PROBLEM REQUIREMENTS
Each line from the one with "Click the red" through the end of the records below should be transcribed exactly, and each picture should be skipped.

MATERIAL FOR THIS TASK
=== Section Start ===

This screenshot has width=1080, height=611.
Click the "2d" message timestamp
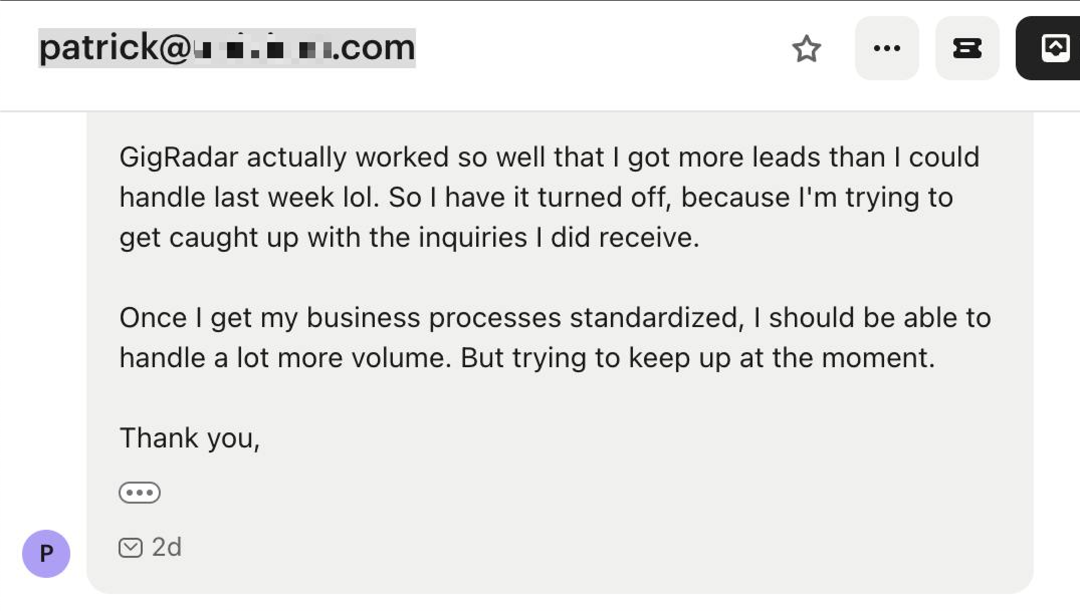[167, 547]
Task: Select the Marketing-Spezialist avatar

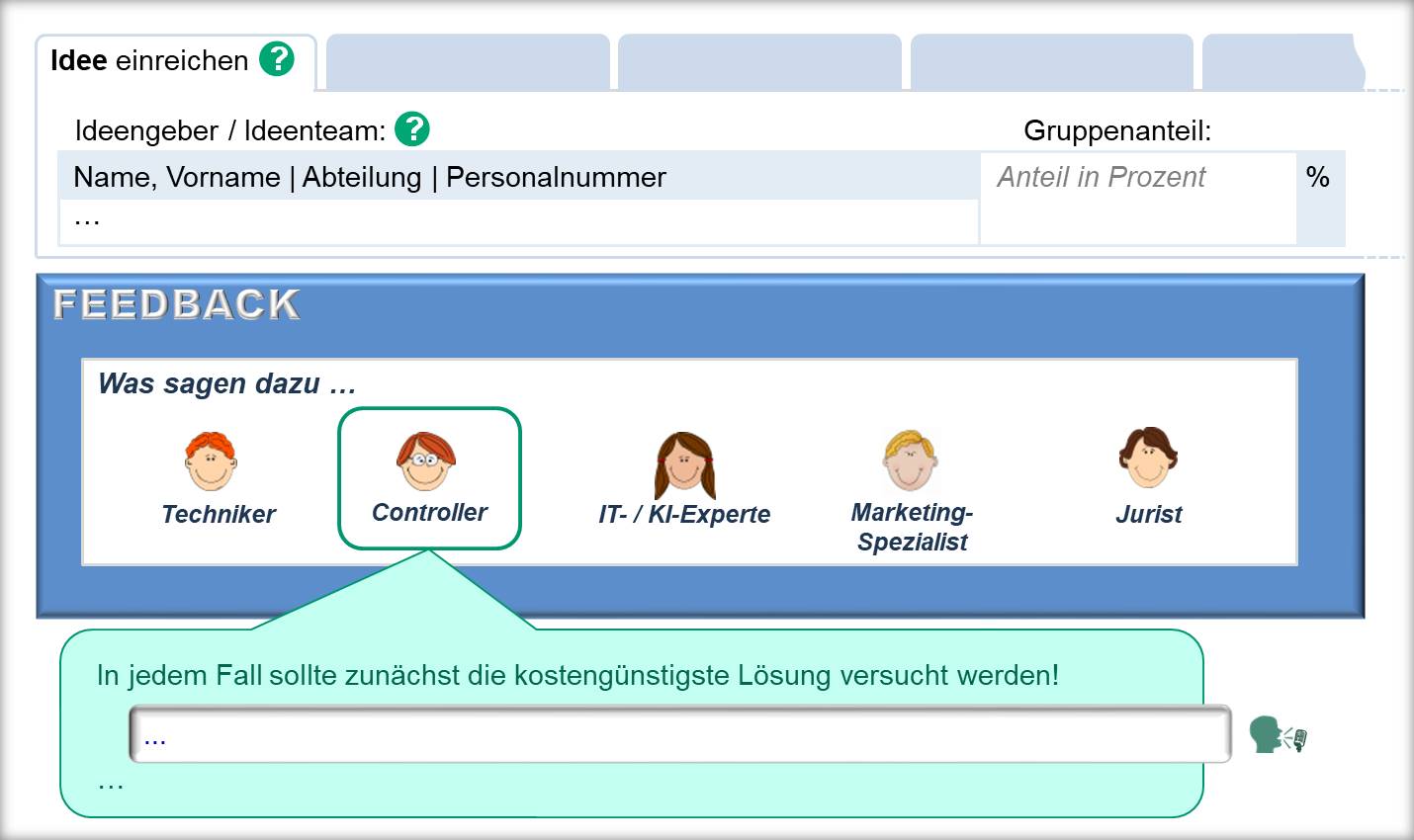Action: coord(910,459)
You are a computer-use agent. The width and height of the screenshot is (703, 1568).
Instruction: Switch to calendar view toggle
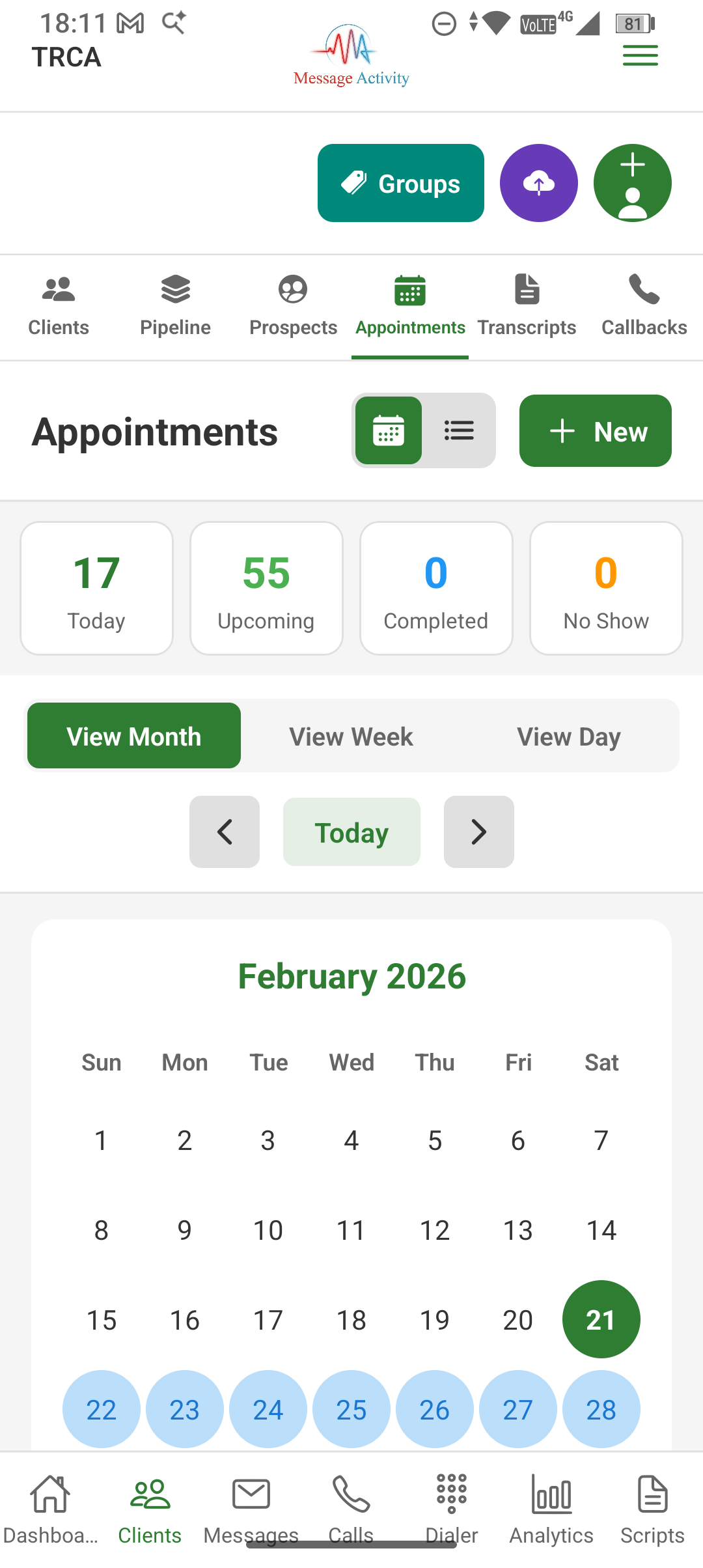[389, 430]
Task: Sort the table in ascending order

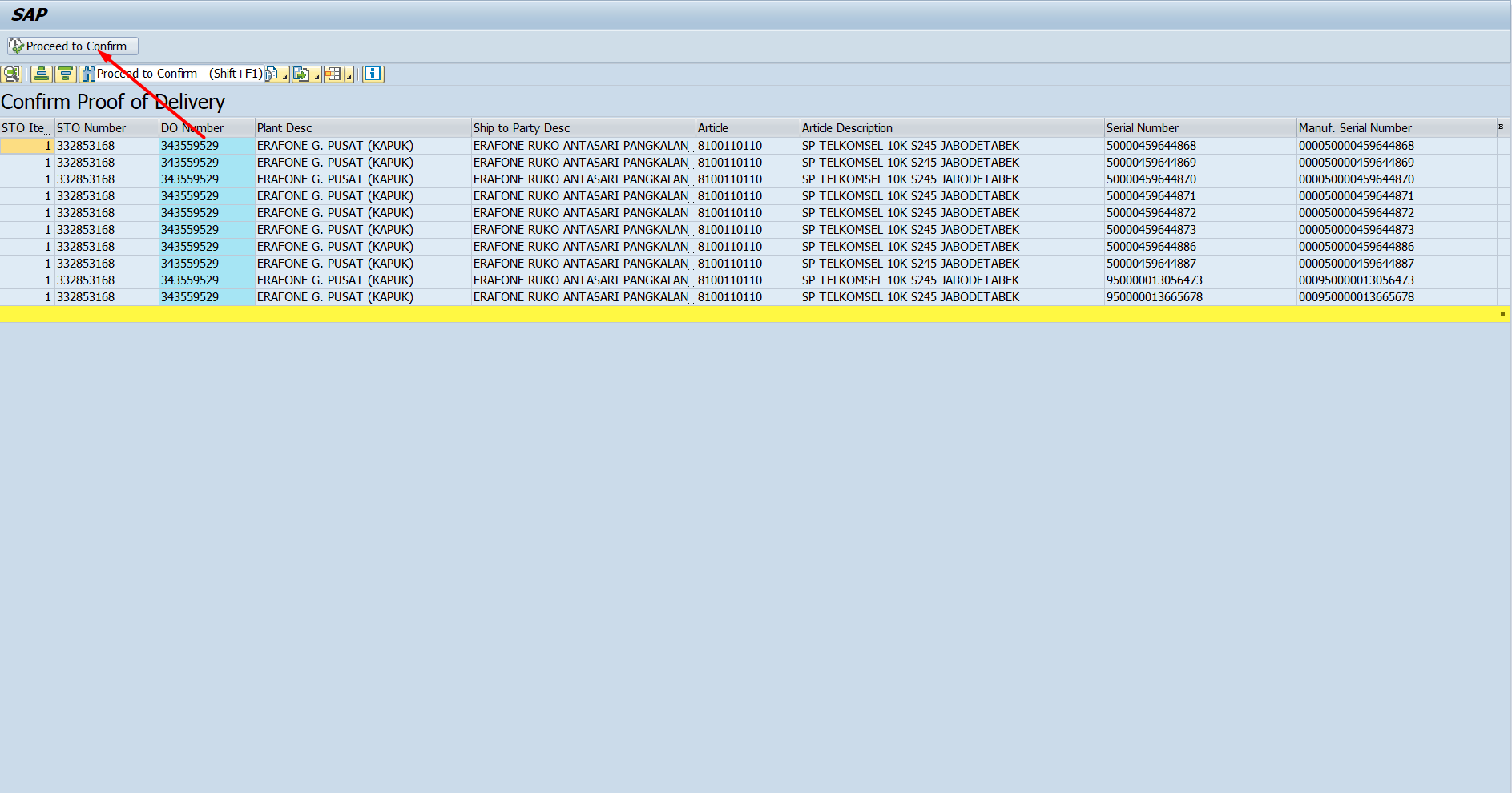Action: (42, 74)
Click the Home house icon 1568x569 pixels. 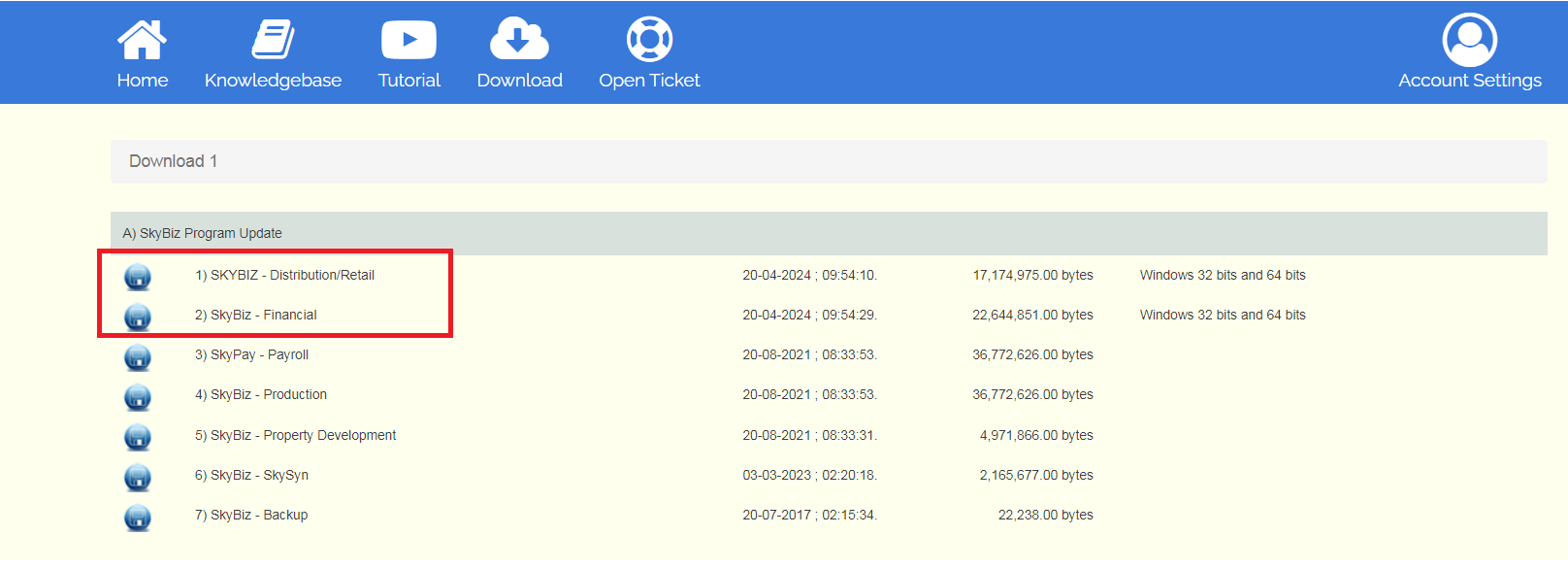142,40

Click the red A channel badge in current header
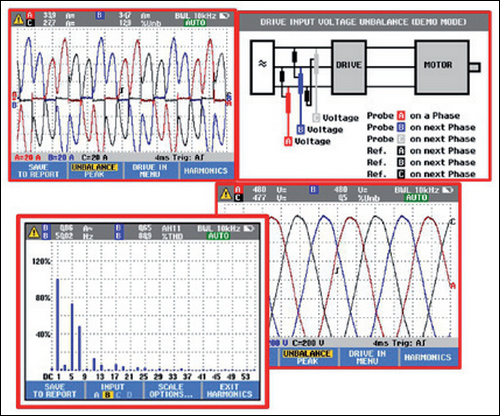(30, 15)
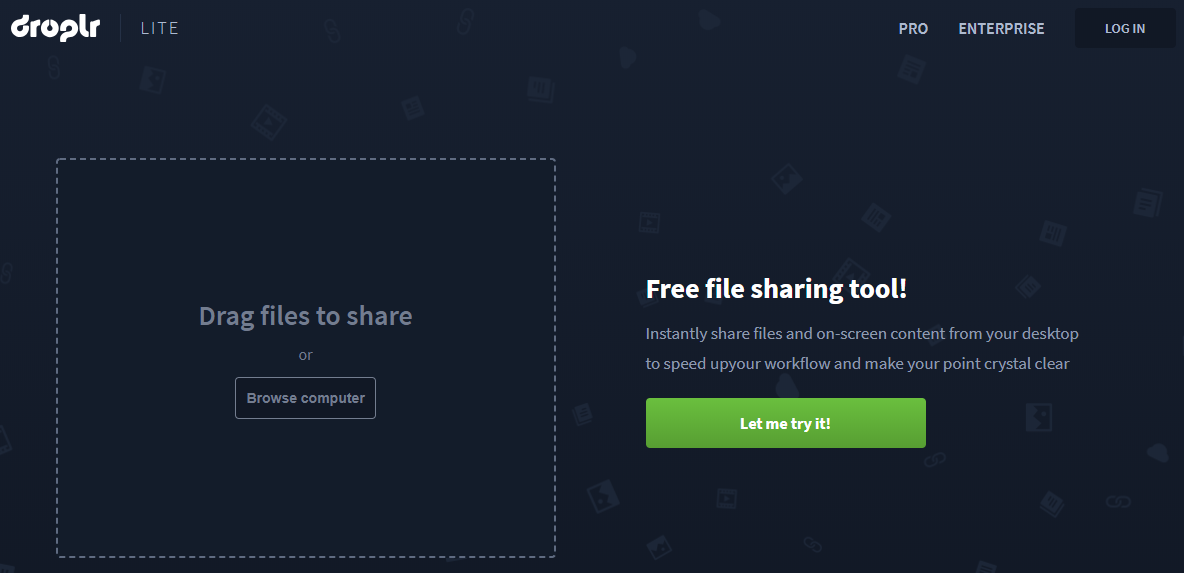Open the PRO plan page
The width and height of the screenshot is (1184, 573).
(913, 29)
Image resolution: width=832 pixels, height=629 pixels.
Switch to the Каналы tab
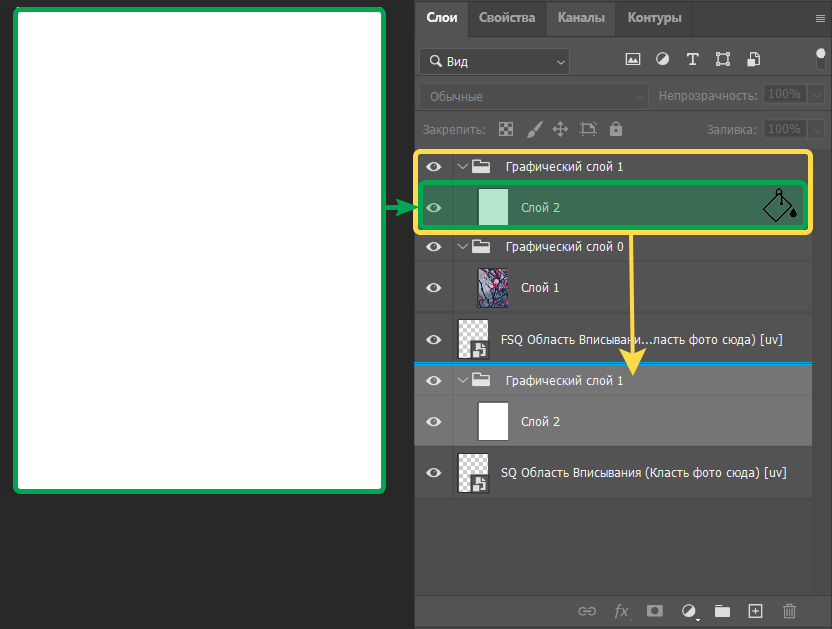click(x=581, y=17)
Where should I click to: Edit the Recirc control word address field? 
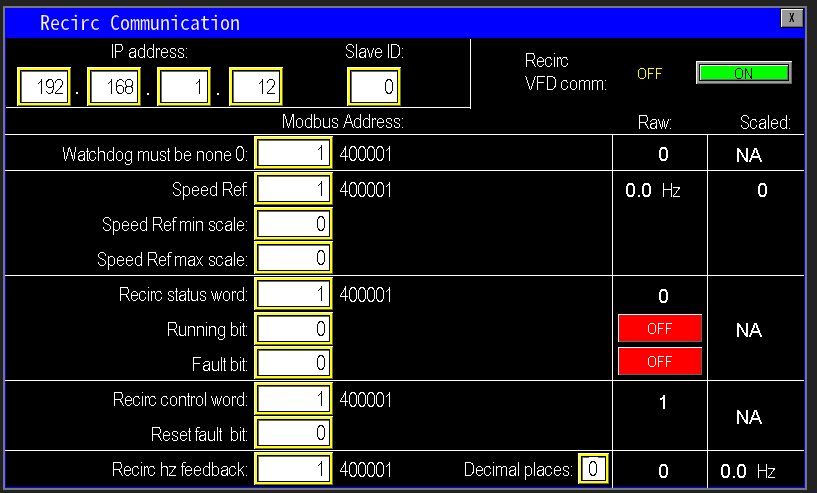(294, 399)
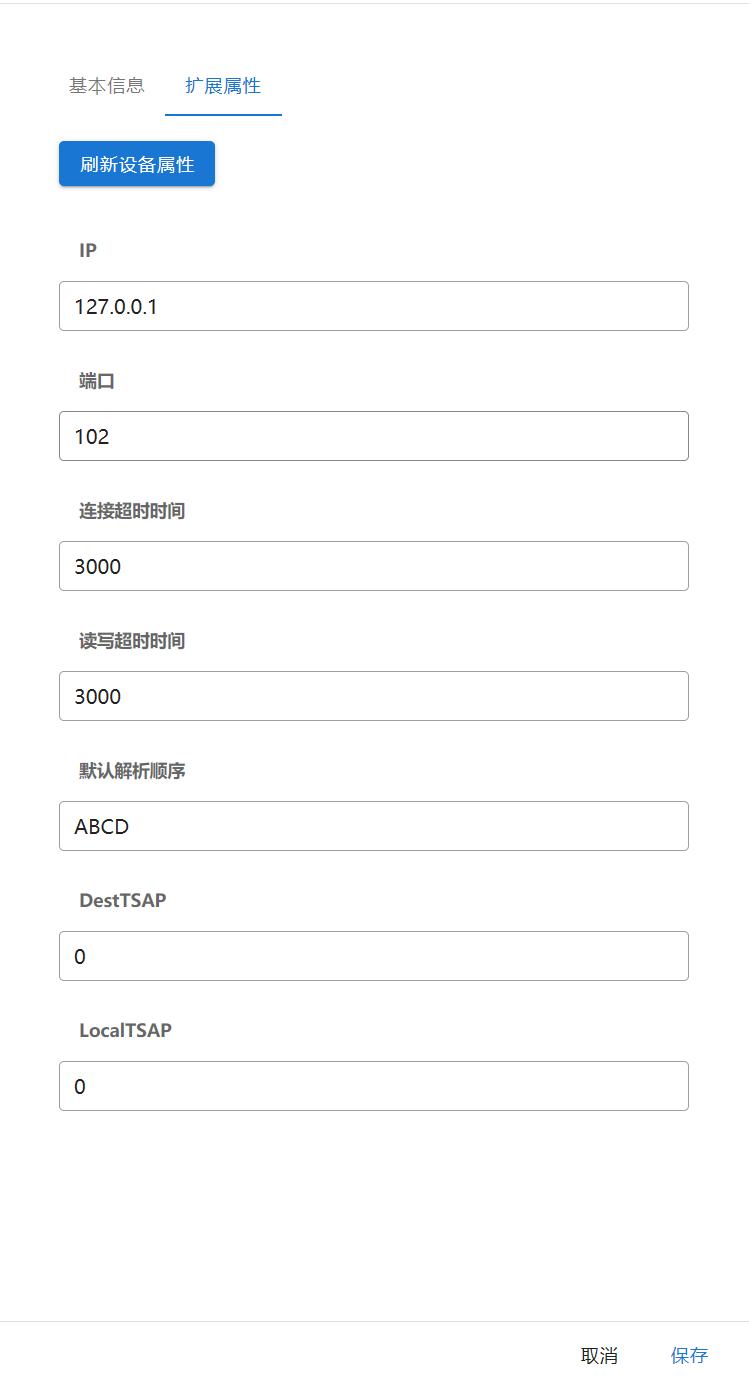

=== Section End ===

EXERCISE ANSWER
Click the red A channel badge in current header
(30, 15)
Open the PRO plan page
The width and height of the screenshot is (1184, 573).
(913, 29)
Image resolution: width=832 pixels, height=629 pixels.
Switch to the Каналы tab
click(x=581, y=17)
Where should I click to: Edit the Recirc control word address field? 
(294, 399)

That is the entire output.